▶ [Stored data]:
════

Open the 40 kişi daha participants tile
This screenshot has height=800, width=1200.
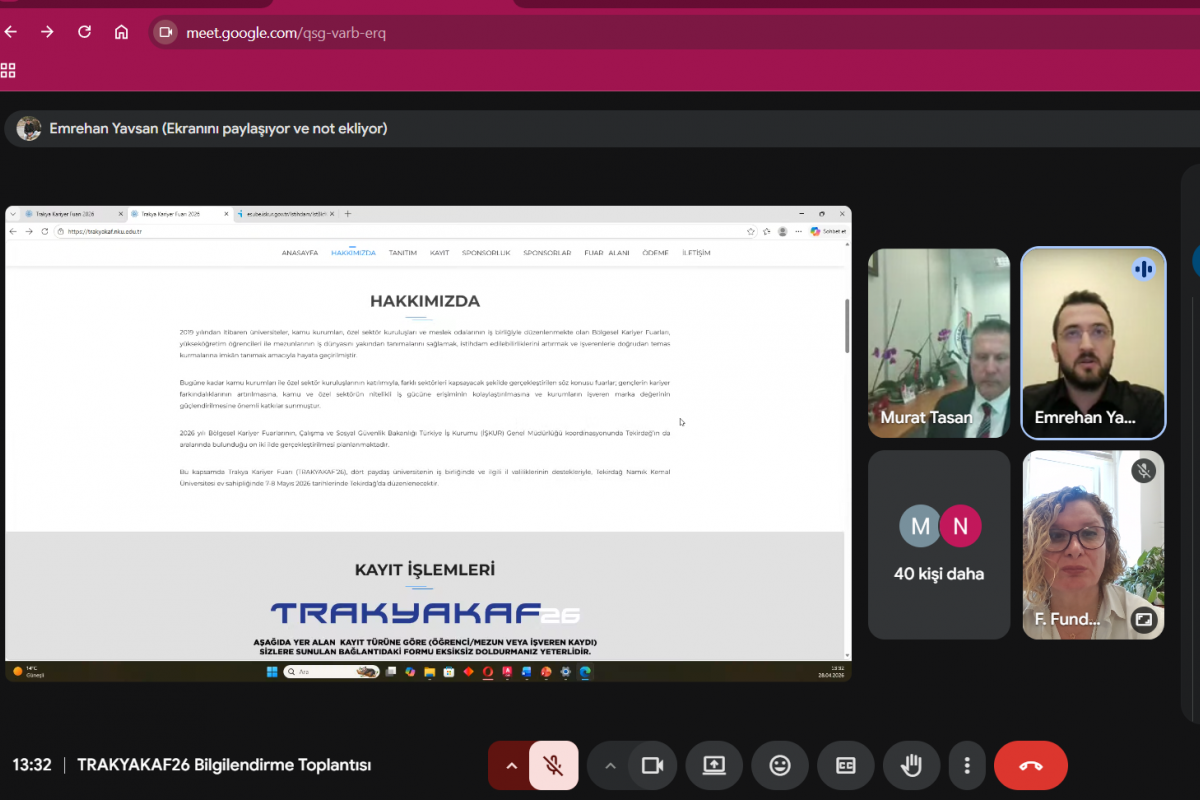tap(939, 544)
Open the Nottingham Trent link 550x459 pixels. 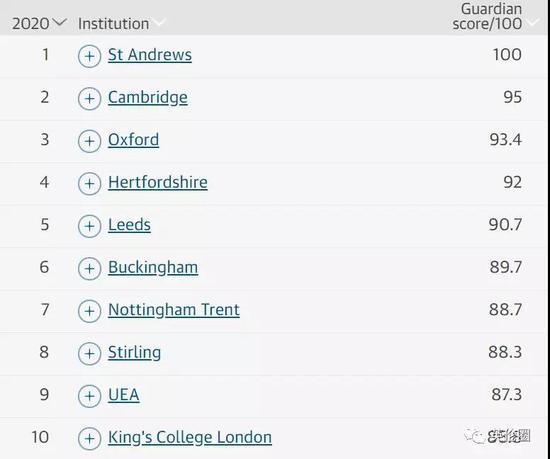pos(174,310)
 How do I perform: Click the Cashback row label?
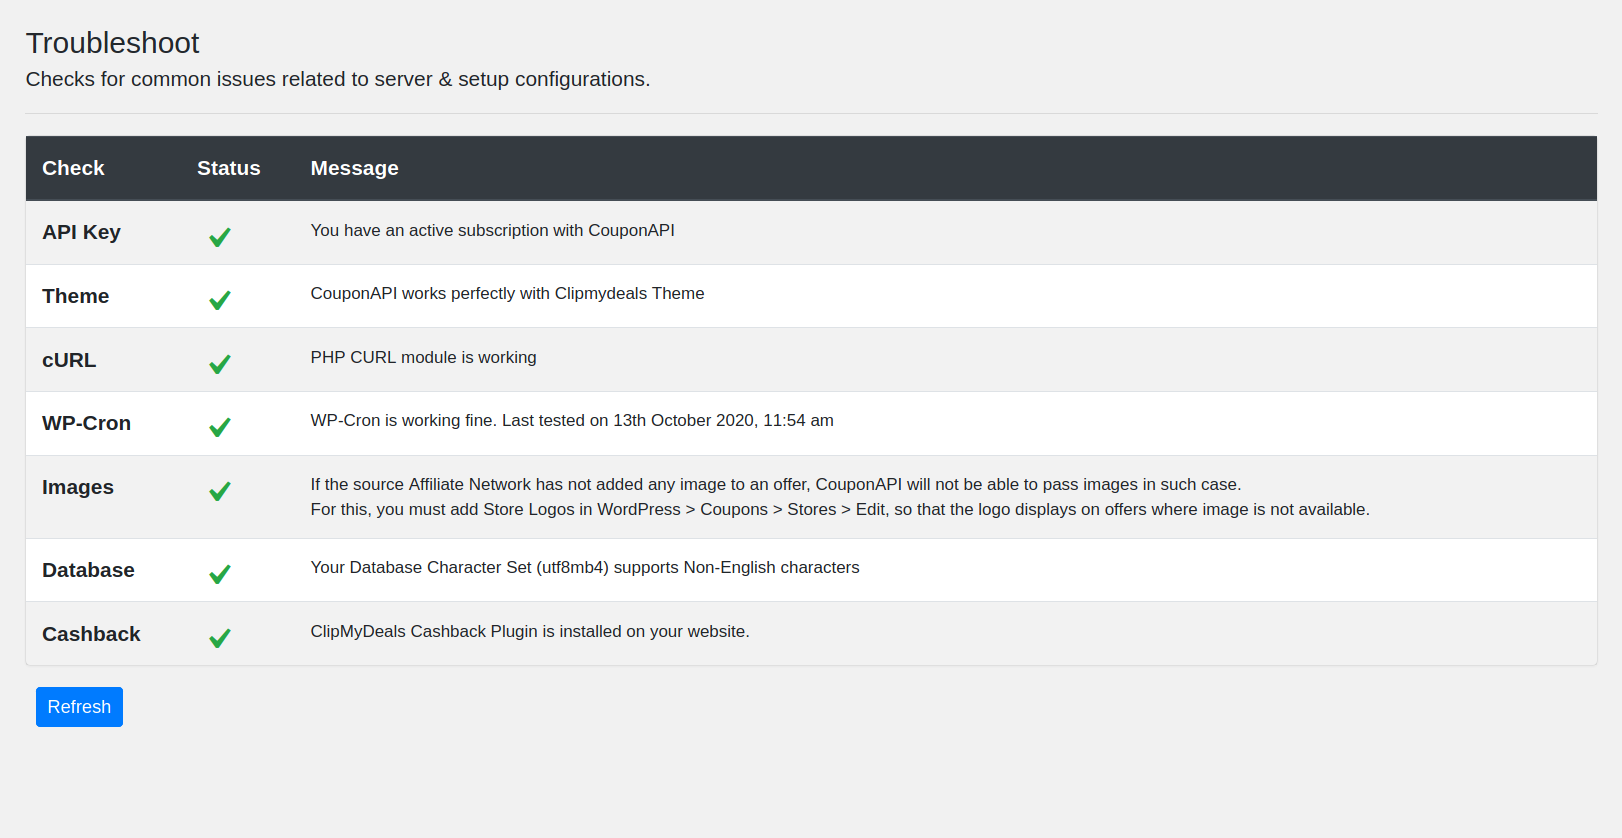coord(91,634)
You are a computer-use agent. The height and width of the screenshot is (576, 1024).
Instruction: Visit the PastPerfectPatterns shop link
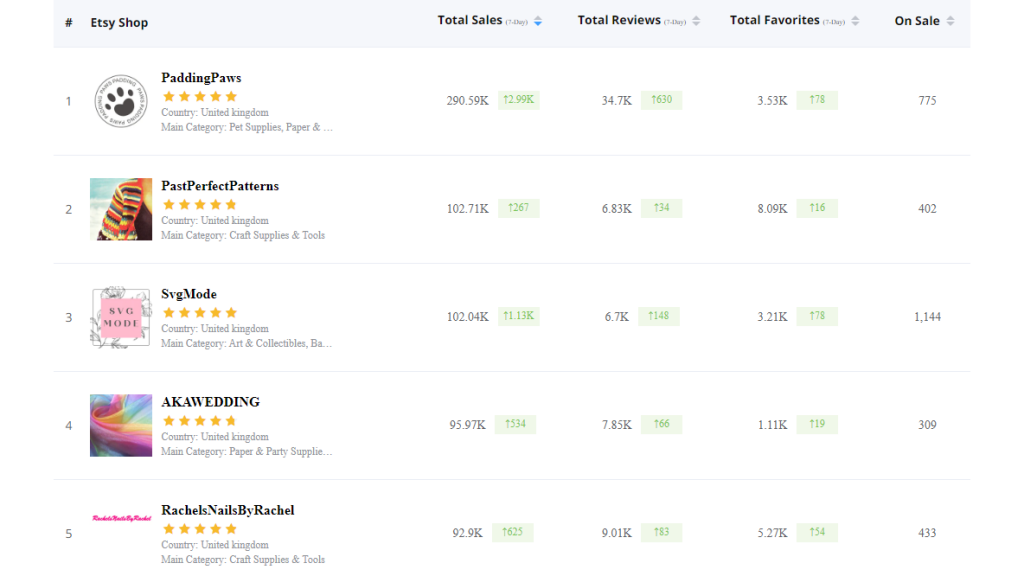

════

▶ [What the task asks]:
Write the lines from the one with "How do I perform: Click" through the last line of the entries out again exactly, both ends included, and skip the pictures.

▶ [Result of this exercise]:
 How do I perform: Click the Cashback row label?
coord(91,634)
You are a computer-use agent. The height and width of the screenshot is (576, 1024).
Instruction: Visit the PastPerfectPatterns shop link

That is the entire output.